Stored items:
....

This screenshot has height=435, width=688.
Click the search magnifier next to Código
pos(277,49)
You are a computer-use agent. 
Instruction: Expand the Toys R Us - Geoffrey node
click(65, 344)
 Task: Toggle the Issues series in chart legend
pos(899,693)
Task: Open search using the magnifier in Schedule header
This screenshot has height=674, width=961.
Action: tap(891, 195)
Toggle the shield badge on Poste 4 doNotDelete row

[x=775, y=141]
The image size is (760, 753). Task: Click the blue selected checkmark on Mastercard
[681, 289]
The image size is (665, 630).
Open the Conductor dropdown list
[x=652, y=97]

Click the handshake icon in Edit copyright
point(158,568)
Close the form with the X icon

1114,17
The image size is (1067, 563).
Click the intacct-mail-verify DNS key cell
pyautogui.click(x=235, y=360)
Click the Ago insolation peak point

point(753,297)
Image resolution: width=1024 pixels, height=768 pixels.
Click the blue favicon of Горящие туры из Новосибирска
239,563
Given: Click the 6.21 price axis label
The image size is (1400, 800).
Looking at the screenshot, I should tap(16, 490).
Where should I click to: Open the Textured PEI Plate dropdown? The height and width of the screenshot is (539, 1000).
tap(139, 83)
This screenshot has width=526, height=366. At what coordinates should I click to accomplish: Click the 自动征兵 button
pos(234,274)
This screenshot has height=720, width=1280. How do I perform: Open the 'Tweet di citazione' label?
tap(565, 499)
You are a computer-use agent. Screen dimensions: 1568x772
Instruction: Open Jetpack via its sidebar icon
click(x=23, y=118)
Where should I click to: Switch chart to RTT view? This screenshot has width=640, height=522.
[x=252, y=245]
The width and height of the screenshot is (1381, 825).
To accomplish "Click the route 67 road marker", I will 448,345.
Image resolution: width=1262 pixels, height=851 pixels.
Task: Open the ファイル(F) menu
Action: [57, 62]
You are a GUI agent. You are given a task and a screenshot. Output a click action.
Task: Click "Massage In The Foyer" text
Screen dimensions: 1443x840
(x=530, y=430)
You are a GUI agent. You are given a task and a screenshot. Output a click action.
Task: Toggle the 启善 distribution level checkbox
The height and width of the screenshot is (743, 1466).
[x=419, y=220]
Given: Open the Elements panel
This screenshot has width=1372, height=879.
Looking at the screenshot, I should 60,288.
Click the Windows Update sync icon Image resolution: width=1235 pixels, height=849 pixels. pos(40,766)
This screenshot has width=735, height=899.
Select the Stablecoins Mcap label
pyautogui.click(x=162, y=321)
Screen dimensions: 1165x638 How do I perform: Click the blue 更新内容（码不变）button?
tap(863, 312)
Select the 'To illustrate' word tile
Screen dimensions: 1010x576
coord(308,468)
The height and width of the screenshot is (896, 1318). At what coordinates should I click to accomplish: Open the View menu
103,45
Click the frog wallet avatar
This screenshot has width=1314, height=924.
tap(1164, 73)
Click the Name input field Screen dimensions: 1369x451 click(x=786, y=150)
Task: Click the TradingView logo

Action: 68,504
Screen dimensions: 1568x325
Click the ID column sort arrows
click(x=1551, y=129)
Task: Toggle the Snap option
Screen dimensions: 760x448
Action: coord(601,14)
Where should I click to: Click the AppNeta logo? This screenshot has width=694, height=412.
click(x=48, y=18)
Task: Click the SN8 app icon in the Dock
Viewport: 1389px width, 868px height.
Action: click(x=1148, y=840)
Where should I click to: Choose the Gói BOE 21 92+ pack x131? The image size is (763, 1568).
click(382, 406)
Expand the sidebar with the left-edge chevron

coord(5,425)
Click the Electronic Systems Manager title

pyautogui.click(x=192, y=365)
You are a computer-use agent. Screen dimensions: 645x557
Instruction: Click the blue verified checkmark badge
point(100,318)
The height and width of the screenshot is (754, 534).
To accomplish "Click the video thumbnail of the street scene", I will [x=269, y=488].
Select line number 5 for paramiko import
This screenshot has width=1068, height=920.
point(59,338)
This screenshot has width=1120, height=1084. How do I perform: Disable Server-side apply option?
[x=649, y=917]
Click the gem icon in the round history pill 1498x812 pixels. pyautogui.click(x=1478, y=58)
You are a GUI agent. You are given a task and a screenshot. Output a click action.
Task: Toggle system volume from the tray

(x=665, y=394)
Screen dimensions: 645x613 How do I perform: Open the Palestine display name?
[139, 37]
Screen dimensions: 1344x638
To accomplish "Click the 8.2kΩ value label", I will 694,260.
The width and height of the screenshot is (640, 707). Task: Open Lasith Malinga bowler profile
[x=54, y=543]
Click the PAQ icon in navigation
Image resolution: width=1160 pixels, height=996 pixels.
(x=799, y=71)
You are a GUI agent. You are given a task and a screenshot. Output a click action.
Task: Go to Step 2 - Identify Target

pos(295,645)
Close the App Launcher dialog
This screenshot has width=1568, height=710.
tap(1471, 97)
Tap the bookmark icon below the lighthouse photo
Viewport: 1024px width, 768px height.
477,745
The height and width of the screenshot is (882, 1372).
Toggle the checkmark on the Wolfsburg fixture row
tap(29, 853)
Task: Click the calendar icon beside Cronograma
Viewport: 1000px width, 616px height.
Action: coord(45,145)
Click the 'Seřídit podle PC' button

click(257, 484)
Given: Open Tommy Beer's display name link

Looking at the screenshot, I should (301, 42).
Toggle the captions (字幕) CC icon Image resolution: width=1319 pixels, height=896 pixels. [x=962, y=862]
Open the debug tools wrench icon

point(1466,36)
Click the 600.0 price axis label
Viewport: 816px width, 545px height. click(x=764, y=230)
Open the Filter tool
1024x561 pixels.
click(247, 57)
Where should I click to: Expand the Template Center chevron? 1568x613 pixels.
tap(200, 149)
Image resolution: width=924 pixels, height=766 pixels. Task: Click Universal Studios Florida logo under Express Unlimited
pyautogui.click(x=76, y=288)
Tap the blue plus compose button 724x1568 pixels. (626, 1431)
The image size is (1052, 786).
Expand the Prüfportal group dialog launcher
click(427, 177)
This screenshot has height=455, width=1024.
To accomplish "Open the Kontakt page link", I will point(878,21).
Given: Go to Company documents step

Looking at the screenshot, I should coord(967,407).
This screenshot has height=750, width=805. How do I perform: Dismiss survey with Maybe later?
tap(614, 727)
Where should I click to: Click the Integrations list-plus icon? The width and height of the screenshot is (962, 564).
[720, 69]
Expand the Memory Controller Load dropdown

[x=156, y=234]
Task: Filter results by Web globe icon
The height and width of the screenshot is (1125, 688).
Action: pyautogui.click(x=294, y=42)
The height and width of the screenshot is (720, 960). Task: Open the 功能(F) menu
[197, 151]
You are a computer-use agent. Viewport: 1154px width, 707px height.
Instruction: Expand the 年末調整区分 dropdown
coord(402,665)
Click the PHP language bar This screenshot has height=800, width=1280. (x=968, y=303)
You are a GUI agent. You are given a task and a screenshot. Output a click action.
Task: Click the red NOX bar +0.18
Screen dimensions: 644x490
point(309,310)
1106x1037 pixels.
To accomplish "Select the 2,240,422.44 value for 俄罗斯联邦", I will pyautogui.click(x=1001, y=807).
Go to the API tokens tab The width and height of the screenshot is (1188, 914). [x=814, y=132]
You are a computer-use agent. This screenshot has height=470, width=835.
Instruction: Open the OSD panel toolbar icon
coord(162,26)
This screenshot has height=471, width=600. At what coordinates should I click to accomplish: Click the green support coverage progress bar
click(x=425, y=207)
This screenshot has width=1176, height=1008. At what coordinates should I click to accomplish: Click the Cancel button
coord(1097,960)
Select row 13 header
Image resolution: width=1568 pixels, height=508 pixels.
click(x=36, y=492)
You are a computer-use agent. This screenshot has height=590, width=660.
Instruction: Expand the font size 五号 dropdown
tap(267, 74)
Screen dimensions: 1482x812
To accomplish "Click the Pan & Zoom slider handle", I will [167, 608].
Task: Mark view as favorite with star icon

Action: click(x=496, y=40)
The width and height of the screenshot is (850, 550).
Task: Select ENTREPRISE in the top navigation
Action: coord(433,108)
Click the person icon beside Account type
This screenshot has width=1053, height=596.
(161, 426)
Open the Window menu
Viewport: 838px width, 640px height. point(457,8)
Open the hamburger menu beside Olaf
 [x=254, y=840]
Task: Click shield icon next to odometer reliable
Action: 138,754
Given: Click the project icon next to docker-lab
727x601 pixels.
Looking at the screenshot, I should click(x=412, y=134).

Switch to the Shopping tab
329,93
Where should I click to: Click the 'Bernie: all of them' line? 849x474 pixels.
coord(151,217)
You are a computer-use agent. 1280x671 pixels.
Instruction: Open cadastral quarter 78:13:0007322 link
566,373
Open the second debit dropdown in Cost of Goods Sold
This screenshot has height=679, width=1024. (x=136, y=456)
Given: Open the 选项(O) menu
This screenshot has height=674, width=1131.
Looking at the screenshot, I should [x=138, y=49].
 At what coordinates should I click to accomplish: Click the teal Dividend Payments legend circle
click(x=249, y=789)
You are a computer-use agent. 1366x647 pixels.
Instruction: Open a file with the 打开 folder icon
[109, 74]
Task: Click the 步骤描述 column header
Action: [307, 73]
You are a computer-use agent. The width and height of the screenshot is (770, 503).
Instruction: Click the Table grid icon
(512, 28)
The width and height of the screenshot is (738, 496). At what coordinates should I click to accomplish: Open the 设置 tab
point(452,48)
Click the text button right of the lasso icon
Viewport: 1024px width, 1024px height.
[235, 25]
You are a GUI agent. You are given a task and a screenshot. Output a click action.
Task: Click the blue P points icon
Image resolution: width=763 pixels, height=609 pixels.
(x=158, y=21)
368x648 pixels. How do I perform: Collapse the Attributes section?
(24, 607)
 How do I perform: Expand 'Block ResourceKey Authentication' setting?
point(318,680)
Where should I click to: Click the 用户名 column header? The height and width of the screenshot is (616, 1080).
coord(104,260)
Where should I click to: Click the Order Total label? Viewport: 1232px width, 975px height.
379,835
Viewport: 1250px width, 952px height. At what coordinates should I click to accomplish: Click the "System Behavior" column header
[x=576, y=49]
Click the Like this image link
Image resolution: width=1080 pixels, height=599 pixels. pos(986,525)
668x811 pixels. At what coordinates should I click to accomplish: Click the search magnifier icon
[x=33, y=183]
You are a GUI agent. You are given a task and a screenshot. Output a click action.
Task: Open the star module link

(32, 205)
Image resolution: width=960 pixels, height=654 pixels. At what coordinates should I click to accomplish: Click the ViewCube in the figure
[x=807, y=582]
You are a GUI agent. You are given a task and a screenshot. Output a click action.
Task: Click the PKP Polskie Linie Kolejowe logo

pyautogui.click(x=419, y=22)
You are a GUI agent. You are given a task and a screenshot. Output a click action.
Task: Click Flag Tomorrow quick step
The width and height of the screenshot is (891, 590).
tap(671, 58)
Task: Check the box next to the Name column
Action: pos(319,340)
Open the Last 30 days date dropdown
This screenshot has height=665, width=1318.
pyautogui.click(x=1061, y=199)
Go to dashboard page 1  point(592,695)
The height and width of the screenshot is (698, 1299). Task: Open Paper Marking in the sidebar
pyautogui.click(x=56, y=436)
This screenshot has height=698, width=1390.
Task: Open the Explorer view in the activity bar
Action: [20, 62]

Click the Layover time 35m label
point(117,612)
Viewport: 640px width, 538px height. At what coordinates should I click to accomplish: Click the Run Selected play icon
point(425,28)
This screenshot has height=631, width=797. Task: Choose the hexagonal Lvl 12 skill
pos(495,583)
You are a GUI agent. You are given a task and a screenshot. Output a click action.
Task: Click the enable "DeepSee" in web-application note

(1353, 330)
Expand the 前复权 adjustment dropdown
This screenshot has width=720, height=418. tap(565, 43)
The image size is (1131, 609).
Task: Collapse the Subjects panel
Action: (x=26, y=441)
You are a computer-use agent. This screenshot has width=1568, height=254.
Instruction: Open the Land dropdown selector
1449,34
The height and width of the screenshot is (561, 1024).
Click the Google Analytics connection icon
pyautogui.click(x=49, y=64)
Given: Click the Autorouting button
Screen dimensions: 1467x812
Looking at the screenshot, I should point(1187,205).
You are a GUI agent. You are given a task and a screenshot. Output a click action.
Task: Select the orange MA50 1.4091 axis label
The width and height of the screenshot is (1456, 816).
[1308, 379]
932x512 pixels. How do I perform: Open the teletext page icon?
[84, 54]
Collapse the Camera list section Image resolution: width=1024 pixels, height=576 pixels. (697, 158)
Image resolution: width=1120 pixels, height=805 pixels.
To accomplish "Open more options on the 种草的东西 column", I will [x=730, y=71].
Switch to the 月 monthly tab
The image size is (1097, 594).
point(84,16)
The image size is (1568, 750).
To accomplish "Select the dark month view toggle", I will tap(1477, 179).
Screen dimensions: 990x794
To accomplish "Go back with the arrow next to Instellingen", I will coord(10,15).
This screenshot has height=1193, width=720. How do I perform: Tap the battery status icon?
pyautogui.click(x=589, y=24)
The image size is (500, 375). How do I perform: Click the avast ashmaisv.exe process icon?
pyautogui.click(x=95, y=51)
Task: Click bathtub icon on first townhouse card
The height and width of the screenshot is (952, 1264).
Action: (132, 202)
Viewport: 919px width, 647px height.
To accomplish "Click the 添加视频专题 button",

....

Exercise directions: What lines above hold the word "computer"? List them all.

Answer area:
You are a computer-use agent. 
You are a computer-use agent. Screen dimensions: 1568x772
You are a computer-use agent. Screen dimensions: 645x557
You are a computer-use agent. Viewport: 1154px width, 707px height.
You are a computer-use agent. This screenshot has height=470, width=835.
You are a computer-use agent. This screenshot has height=590, width=660.
You are a computer-use agent. 1280x671 pixels.
You are a computer-use agent. 1366x647 pixels.
You are a computer-use agent. The width and height of the screenshot is (770, 503).
You are a computer-use agent. This screenshot has width=1568, height=254.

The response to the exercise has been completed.